● Reading passage:
## START
FIG. 6 shows a flow of operations made in the threshold setting routine executed in step S21 in the tempo extraction routine in FIG. 5. In this embodiment, this operation is similar to that included in the total sound volume calculation effected in step S1 as in FIG. 3. The CPU 91 determines a maximum sound voltage level in each of one frame (4 seconds) in each of the divided frequency bands, and holds the determined value as “MaxVol[band]”. For executing the threshold setting routine for a next frame (4 sec), the CPU 91 removes the MaxVol[band] thus held, multiplies it by 0.8, for example, to determine a level equivalent to 80% of the maximum sound volume MaxVol[band], and judges whether the level thus determined is higher than a threshold Thres determined for a preceding frame (4 seconds) (in step S211).

When the CPU 91 has determined in the judgment in step S211 that the level is higher than 80% of the maximum sound volume MaxVol[band], it will determine that the sound volume has become lower, and set the threshold Thres to a level equivalent to 90% of the threshold Thres (in step S212).

If the CPU 91 has determined in the judgment in step S211 that the threshold Thres is lower in level than 80% of the maximum sound volume MaxVol[band], it will determine that the sound volume has become higher, and set the threshold Thres to a level equivalent to 80% of the new maximum sound volume MaxVol[band] (in step S213).

In the car stereo system according to the present invention, the threshold Thres can appropriately be changed both when the sound volume in each of the divided frequency bands has become lower and when it has become higher. Using the threshold Thres as a reference value for detection of the peak positions of a sound signal, the tempo of sound can accurately be identified.

Next, the peak position extraction routine executed in step S23 in the tempo extraction routine as shown in FIG. 5 will be explained in detail with reference to FIG. 7. FIG. 7 shows a flow of operations made in the peak position extraction routine executed in step S23 in FIG. 5. As having been described in the above, this embodiment uses a clock signal whose sampling frequency is 20 Hz, samples a sound signal 80 times per 4 seconds (one frame) to detect the level of the sound signal. Then, each of the samples will be processed as shown in FIG. 7.
## END
● Given information:
## START
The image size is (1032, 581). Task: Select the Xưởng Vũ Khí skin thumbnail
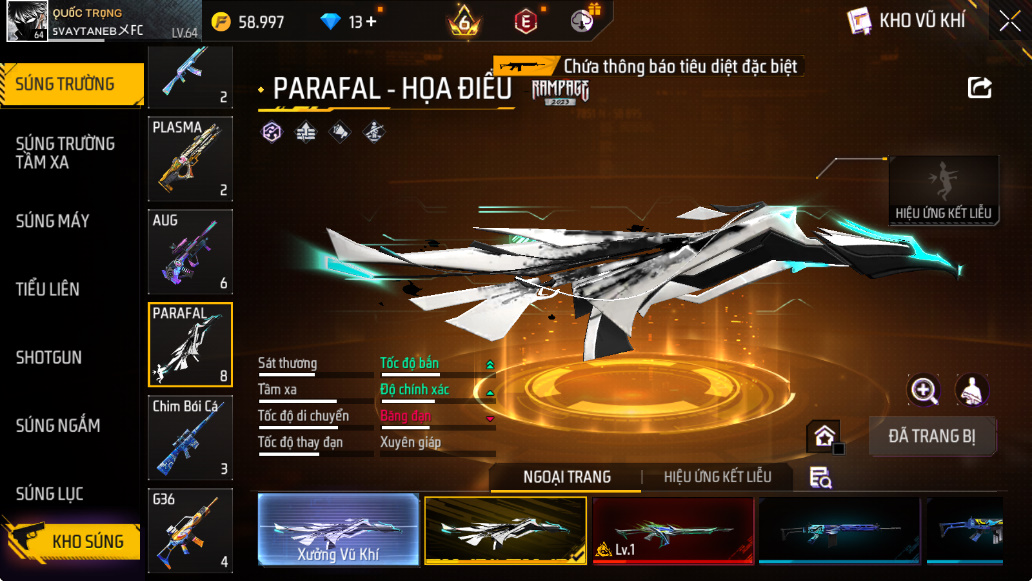[x=338, y=529]

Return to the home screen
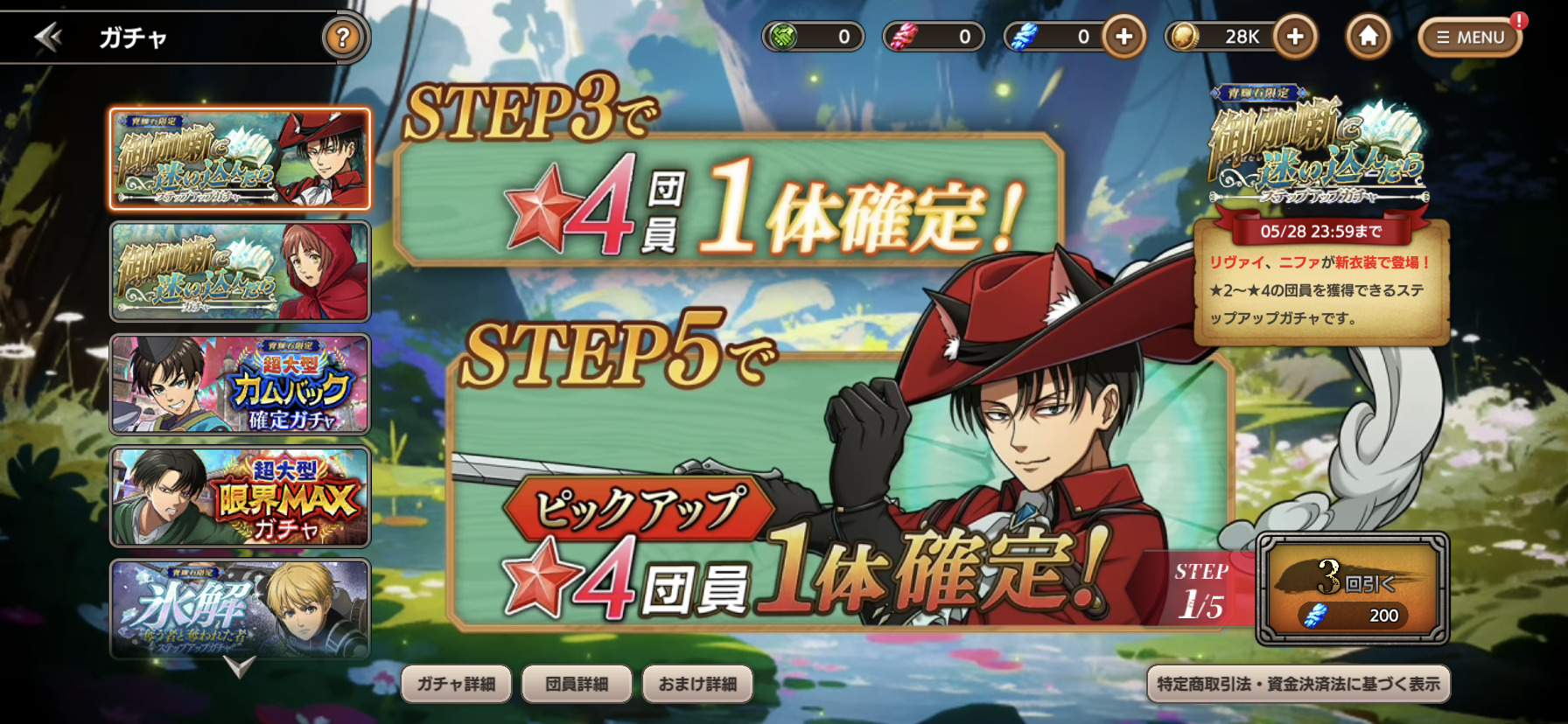(1368, 37)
## END
● Problem set:
1: Output the tempo extraction passage, beginning at the words "If the CPU 91" and stopping after "(in step S213).".
2: According to the tempo extraction passage, how many times is the sound signal sampled in one frame?
The material is not needed for anything here.

● Answers per task:
1:
If the CPU 91 has determined in the judgment in step S211 that the threshold Thres is lower in level than 80% of the maximum sound volume MaxVol[band], it will determine that the sound volume has become higher, and set the threshold Thres to a level equivalent to 80% of the new maximum sound volume MaxVol[band] (in step S213).

2: 80 times per frame of 4 seconds.